[Source data]
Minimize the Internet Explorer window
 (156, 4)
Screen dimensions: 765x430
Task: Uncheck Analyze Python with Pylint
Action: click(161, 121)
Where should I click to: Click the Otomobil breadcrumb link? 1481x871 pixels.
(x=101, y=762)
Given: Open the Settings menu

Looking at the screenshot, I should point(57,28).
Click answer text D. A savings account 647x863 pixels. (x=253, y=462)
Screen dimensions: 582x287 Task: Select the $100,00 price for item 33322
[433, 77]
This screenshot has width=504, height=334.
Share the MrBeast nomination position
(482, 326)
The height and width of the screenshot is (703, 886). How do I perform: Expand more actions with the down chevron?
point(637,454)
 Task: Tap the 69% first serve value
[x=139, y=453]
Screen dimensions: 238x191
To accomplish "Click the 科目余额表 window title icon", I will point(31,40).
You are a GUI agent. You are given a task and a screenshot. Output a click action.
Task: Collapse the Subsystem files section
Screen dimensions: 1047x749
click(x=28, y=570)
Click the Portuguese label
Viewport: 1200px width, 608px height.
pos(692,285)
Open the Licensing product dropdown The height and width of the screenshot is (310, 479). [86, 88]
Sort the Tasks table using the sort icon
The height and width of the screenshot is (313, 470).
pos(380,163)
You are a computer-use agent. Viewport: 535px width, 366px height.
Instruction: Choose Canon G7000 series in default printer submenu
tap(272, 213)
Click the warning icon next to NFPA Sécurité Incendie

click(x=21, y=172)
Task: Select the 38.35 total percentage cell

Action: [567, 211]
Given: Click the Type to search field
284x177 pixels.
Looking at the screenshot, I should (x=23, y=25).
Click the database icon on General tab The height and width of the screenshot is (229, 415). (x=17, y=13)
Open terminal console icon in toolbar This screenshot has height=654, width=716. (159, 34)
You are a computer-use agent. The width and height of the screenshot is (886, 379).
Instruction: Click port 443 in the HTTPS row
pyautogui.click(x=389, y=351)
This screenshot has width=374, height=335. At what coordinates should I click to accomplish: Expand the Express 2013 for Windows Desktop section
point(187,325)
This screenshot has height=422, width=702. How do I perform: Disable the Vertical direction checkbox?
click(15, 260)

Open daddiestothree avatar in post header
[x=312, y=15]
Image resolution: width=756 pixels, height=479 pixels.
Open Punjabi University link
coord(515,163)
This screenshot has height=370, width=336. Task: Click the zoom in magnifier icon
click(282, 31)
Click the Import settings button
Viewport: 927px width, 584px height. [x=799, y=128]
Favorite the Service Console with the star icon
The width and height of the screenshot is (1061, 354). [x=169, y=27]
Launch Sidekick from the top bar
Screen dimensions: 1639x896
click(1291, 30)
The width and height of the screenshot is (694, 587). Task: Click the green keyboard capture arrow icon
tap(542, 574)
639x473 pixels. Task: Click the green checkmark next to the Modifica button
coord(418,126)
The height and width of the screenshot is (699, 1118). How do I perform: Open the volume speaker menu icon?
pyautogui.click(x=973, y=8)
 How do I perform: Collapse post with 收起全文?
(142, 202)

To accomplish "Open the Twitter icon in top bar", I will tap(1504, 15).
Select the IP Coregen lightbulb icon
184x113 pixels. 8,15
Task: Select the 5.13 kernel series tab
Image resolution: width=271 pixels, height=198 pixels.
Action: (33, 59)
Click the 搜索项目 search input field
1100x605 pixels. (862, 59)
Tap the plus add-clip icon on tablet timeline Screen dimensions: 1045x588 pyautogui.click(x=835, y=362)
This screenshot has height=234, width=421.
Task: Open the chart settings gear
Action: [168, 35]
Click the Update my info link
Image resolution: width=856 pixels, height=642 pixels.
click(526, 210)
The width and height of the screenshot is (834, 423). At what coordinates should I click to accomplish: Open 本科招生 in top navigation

[Written task]
Reproduce every item above word for word, keeping each line as it appears.

[The output]
Minimize the Internet Explorer window
 (156, 4)
Screen dimensions: 765x430
Task: Uncheck Analyze Python with Pylint
Action: click(161, 121)
Where should I click to: Click the Otomobil breadcrumb link? 1481x871 pixels.
(x=101, y=762)
Given: Open the Settings menu

Looking at the screenshot, I should point(57,28).
Click answer text D. A savings account 647x863 pixels. (x=253, y=462)
Screen dimensions: 582x287 Task: Select the $100,00 price for item 33322
[433, 77]
This screenshot has width=504, height=334.
Share the MrBeast nomination position
(482, 326)
The height and width of the screenshot is (703, 886). How do I perform: Expand more actions with the down chevron?
point(637,454)
 Task: Tap the 69% first serve value
[x=139, y=453]
Screen dimensions: 238x191
To accomplish "Click the 科目余额表 window title icon", I will point(31,40).
You are a GUI agent. You are given a task and a screenshot. Output a click action.
Task: Collapse the Subsystem files section
Screen dimensions: 1047x749
click(x=28, y=570)
Click the Portuguese label
Viewport: 1200px width, 608px height.
pos(692,285)
Open the Licensing product dropdown The height and width of the screenshot is (310, 479). [86, 88]
Sort the Tasks table using the sort icon
The height and width of the screenshot is (313, 470).
pos(380,163)
You are a computer-use agent. Viewport: 535px width, 366px height.
Instruction: Choose Canon G7000 series in default printer submenu
tap(272, 213)
Click the warning icon next to NFPA Sécurité Incendie

click(x=21, y=172)
Task: Select the 38.35 total percentage cell

Action: [567, 211]
Given: Click the Type to search field
284x177 pixels.
Looking at the screenshot, I should (x=23, y=25).
Click the database icon on General tab The height and width of the screenshot is (229, 415). (x=17, y=13)
Open terminal console icon in toolbar This screenshot has height=654, width=716. (159, 34)
You are a computer-use agent. The width and height of the screenshot is (886, 379).
Instruction: Click port 443 in the HTTPS row
pyautogui.click(x=389, y=351)
This screenshot has width=374, height=335. At what coordinates should I click to accomplish: Expand the Express 2013 for Windows Desktop section
point(187,325)
This screenshot has height=422, width=702. How do I perform: Disable the Vertical direction checkbox?
click(15, 260)

Open daddiestothree avatar in post header
[x=312, y=15]
Image resolution: width=756 pixels, height=479 pixels.
Open Punjabi University link
coord(515,163)
This screenshot has height=370, width=336. Task: Click the zoom in magnifier icon
click(282, 31)
Click the Import settings button
Viewport: 927px width, 584px height. [x=799, y=128]
Favorite the Service Console with the star icon
The width and height of the screenshot is (1061, 354). [x=169, y=27]
Launch Sidekick from the top bar
Screen dimensions: 1639x896
click(1291, 30)
The width and height of the screenshot is (694, 587). Task: Click the green keyboard capture arrow icon
tap(542, 574)
639x473 pixels. Task: Click the green checkmark next to the Modifica button
coord(418,126)
The height and width of the screenshot is (699, 1118). How do I perform: Open the volume speaker menu icon?
pyautogui.click(x=973, y=8)
 How do I perform: Collapse post with 收起全文?
(142, 202)

To accomplish "Open the Twitter icon in top bar", I will tap(1504, 15).
Select the IP Coregen lightbulb icon
184x113 pixels. 8,15
Task: Select the 5.13 kernel series tab
Image resolution: width=271 pixels, height=198 pixels.
Action: (33, 59)
Click the 搜索项目 search input field
1100x605 pixels. (862, 59)
Tap the plus add-clip icon on tablet timeline Screen dimensions: 1045x588 pyautogui.click(x=835, y=362)
This screenshot has height=234, width=421.
Task: Open the chart settings gear
Action: [168, 35]
Click the Update my info link
Image resolution: width=856 pixels, height=642 pixels.
click(526, 210)
The width and height of the screenshot is (834, 423). At what coordinates should I click to accomplish: Open 本科招生 in top navigation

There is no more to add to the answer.